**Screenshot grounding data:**
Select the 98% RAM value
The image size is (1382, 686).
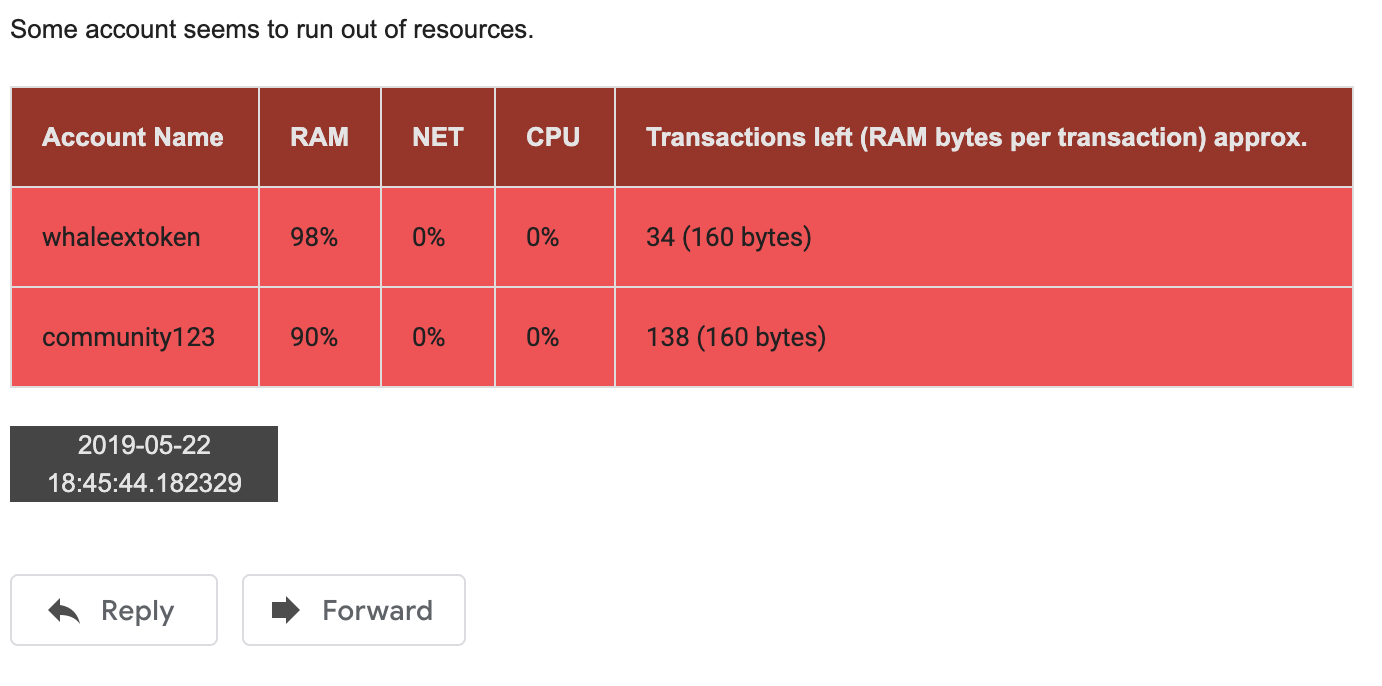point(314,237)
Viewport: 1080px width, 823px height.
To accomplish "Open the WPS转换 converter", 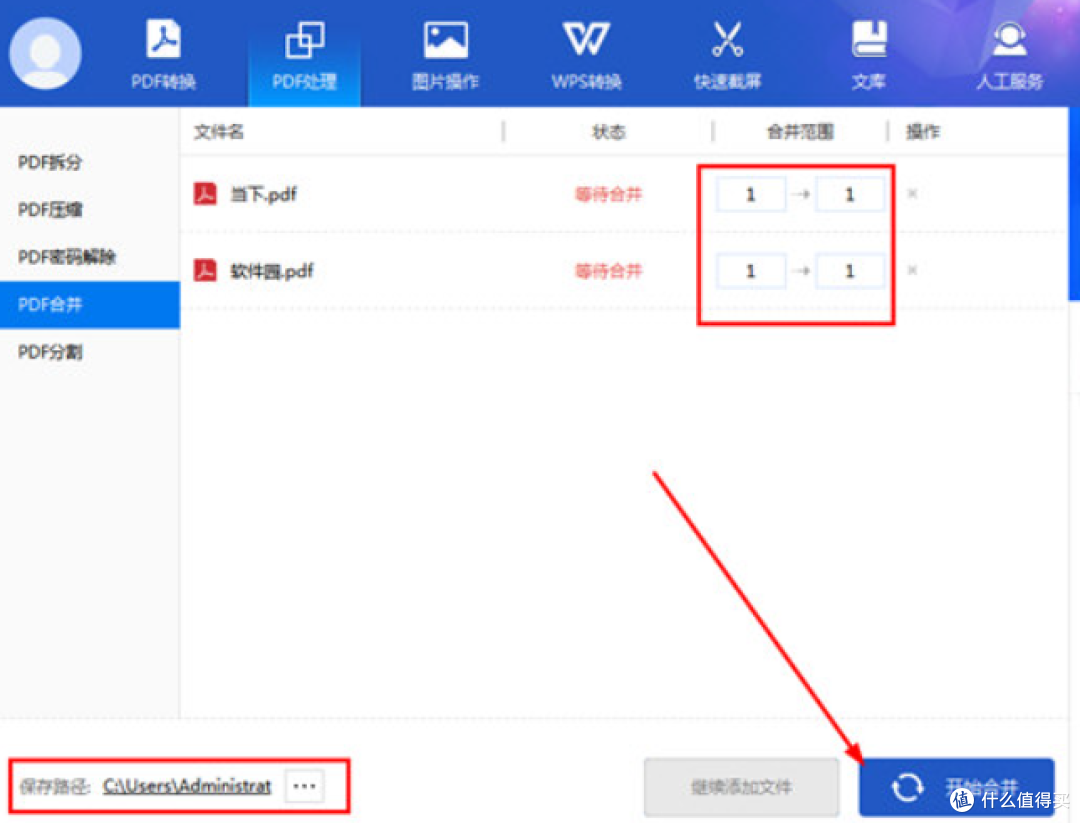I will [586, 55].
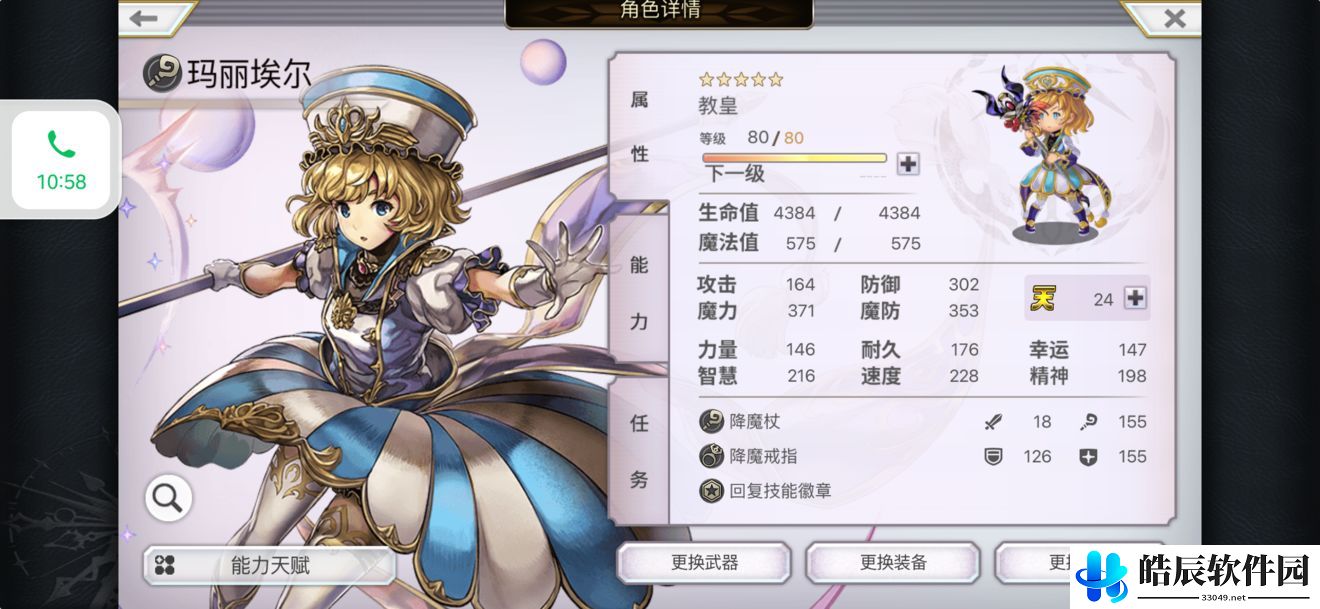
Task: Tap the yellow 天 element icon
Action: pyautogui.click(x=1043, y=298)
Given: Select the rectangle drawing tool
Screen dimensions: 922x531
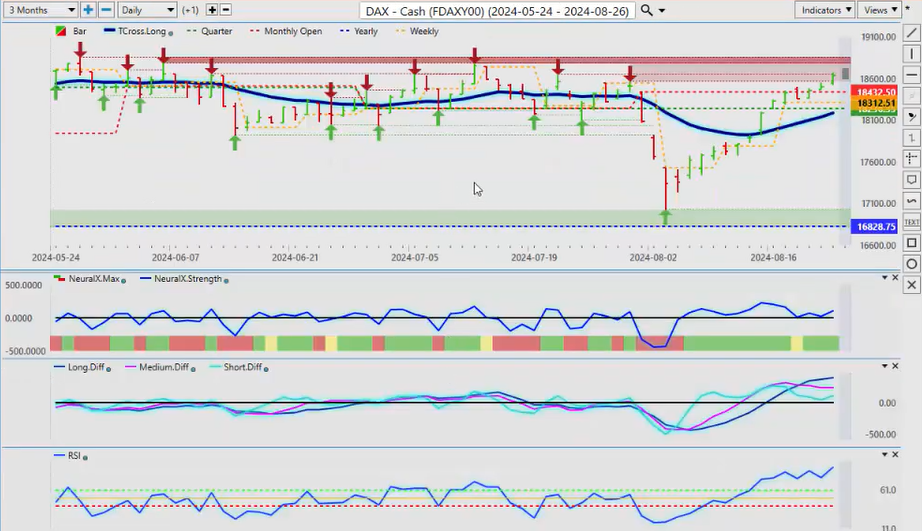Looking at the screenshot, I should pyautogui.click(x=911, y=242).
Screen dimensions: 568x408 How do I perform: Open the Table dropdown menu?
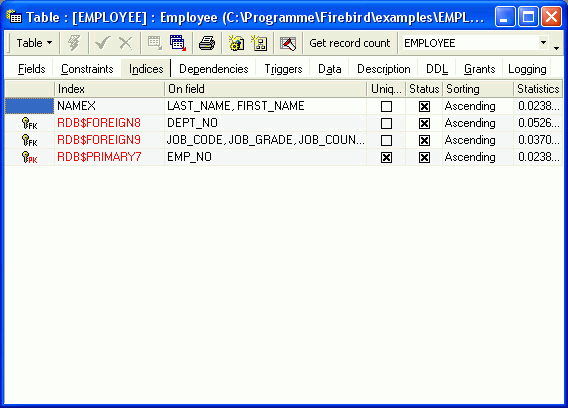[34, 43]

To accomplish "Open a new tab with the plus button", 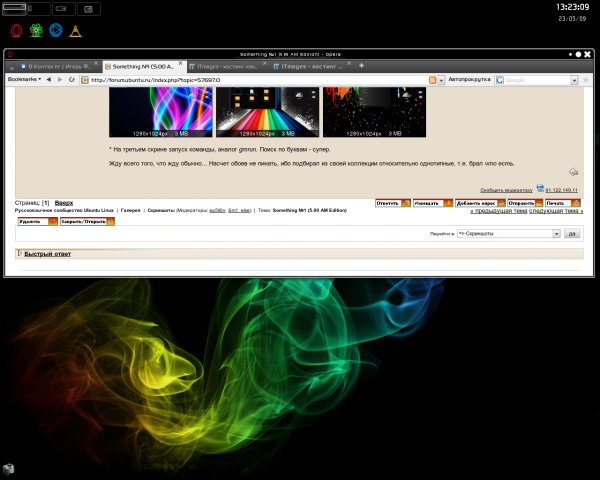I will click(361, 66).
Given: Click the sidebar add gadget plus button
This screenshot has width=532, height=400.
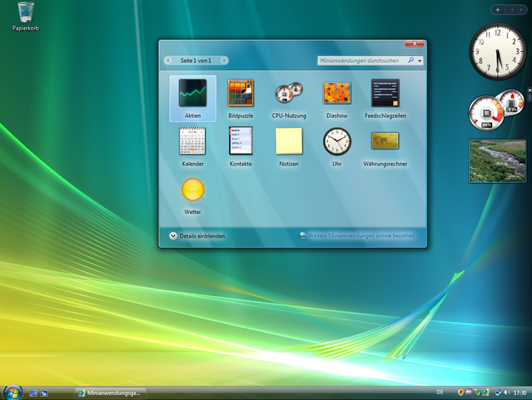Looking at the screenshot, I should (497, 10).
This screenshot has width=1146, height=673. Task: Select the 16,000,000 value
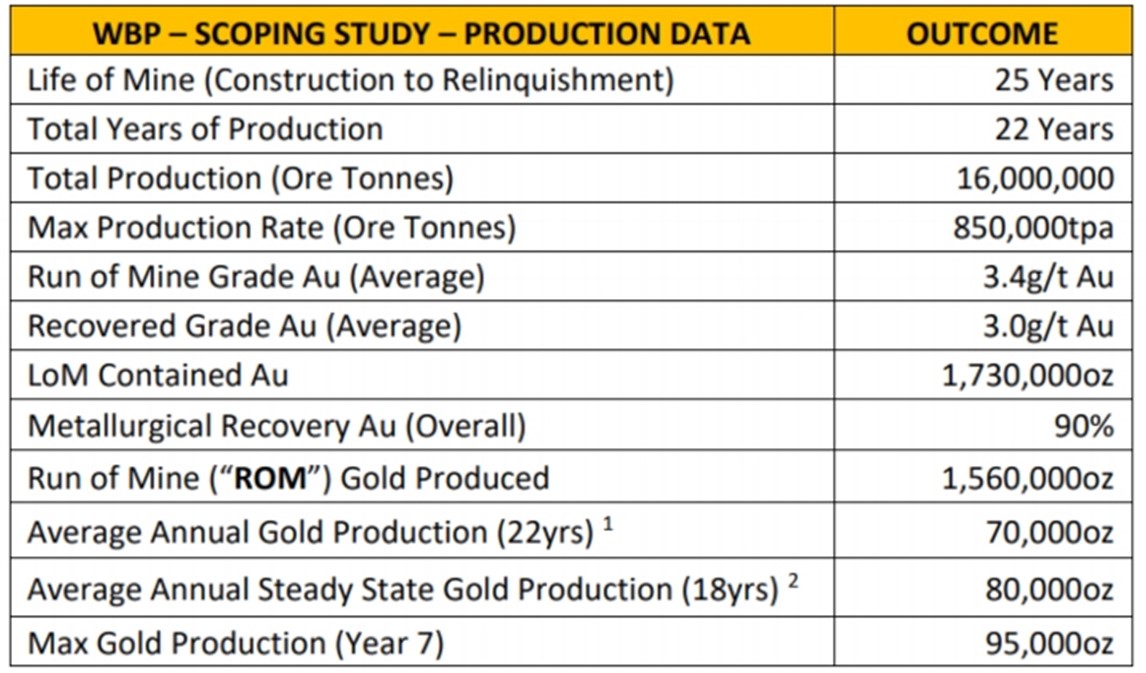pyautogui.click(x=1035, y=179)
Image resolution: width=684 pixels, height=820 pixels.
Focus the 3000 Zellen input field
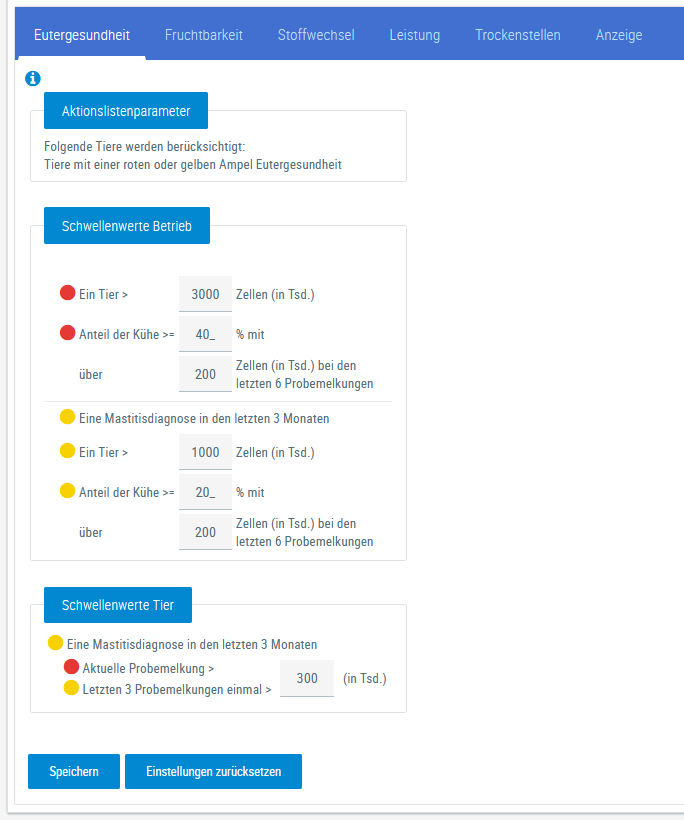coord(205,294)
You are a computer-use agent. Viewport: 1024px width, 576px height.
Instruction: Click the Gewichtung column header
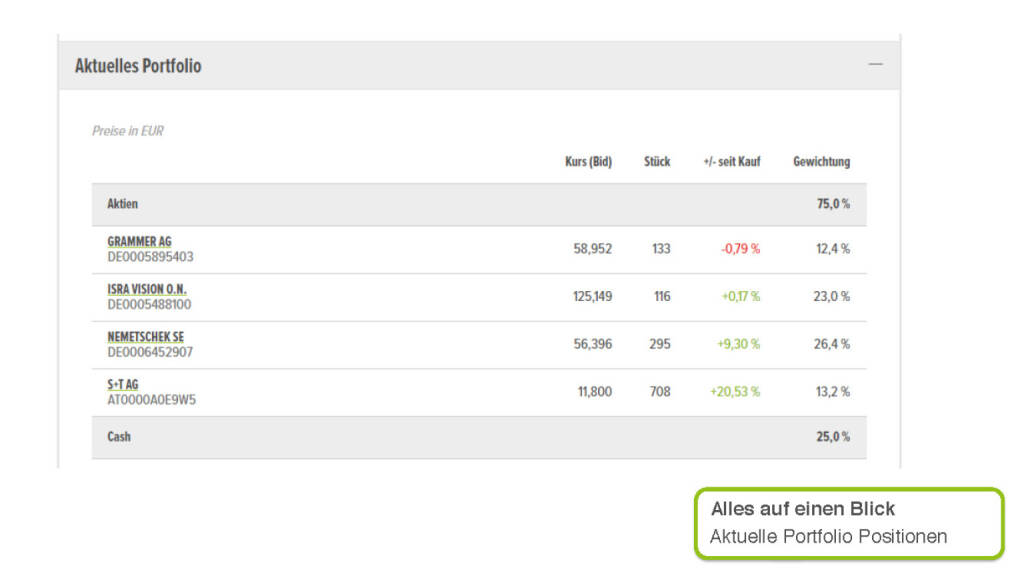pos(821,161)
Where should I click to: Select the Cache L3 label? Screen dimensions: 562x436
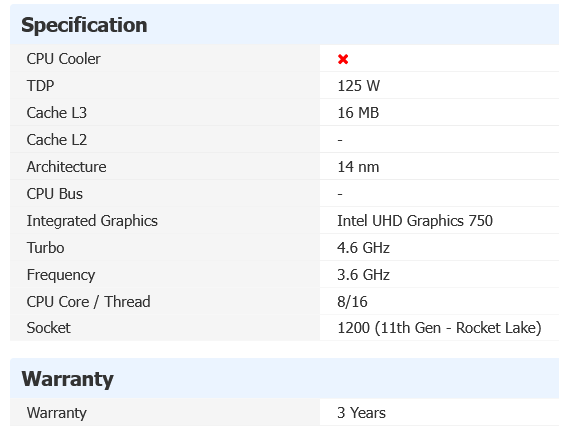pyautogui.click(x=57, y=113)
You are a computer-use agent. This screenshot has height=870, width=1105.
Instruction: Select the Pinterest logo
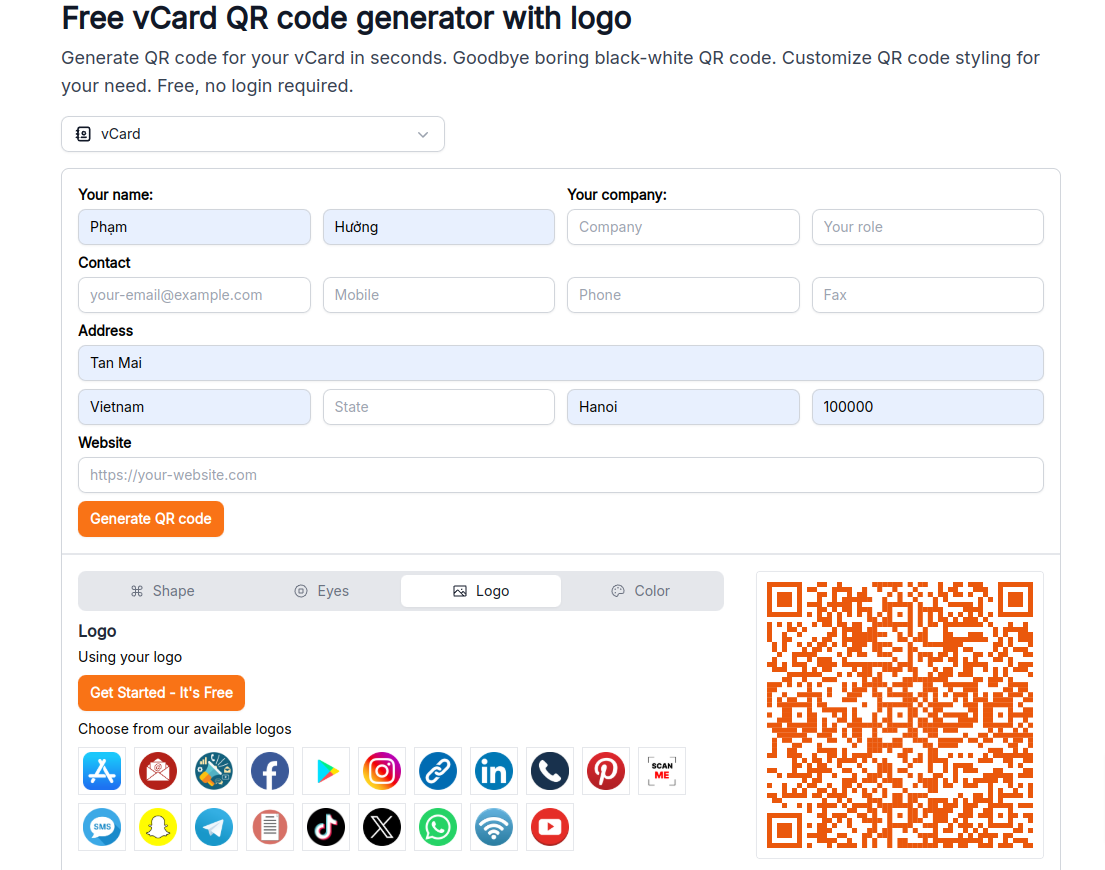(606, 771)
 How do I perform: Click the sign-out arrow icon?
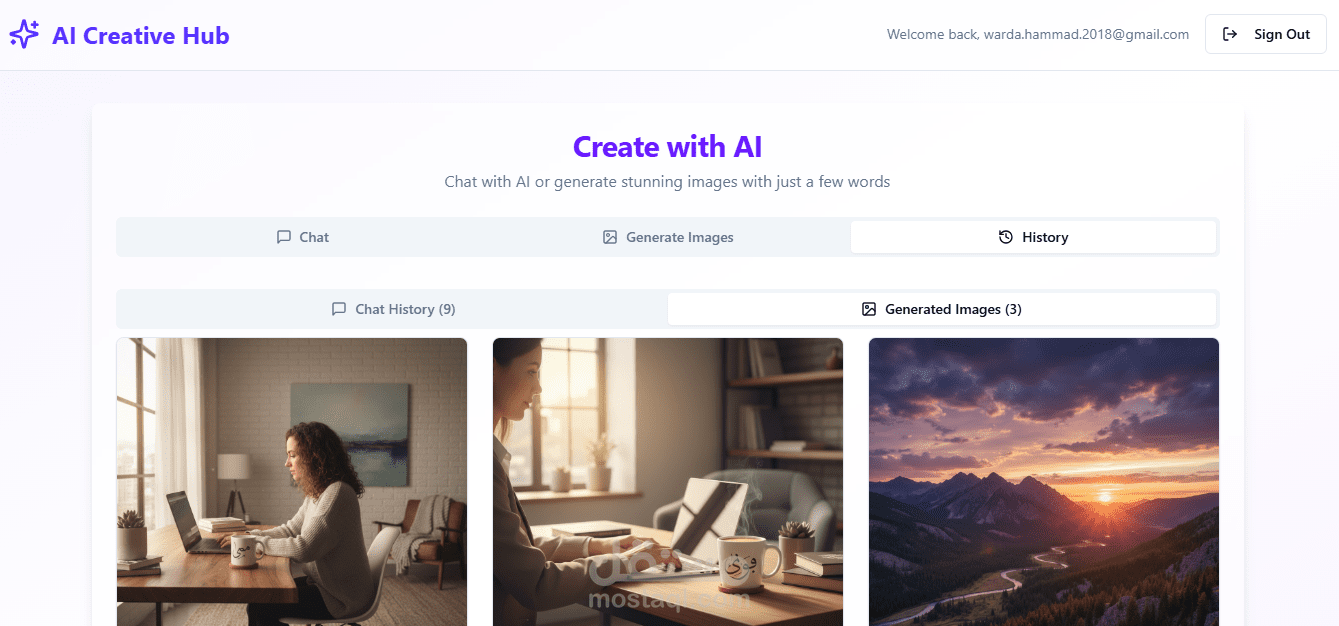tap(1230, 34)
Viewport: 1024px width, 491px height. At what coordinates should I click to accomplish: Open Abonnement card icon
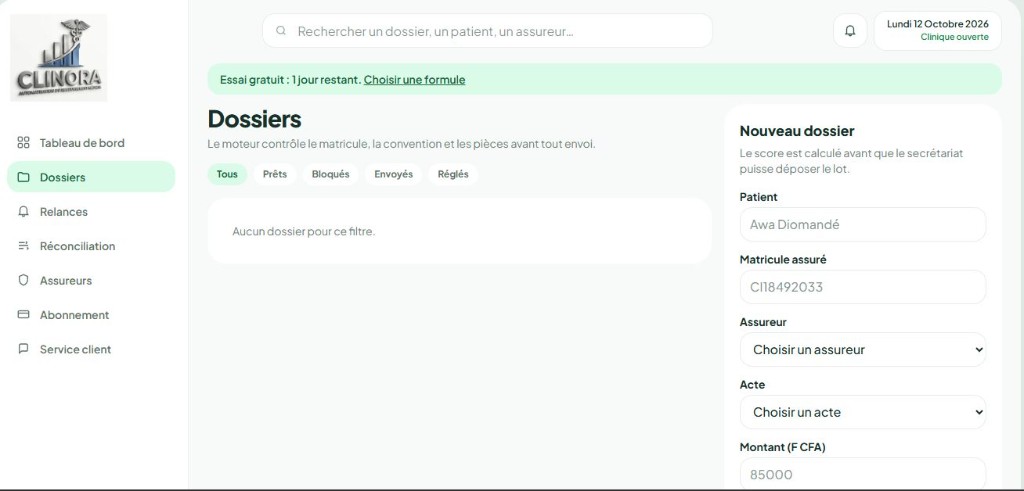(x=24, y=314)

**Description of the task:**
Your answer should be each line from the entries that includes the string "computer".

**Written reply:**
You are a computer-use agent. Viewport: 1024px width, 576px height.
You are a computer-use agent. This screenshot has height=870, width=1105.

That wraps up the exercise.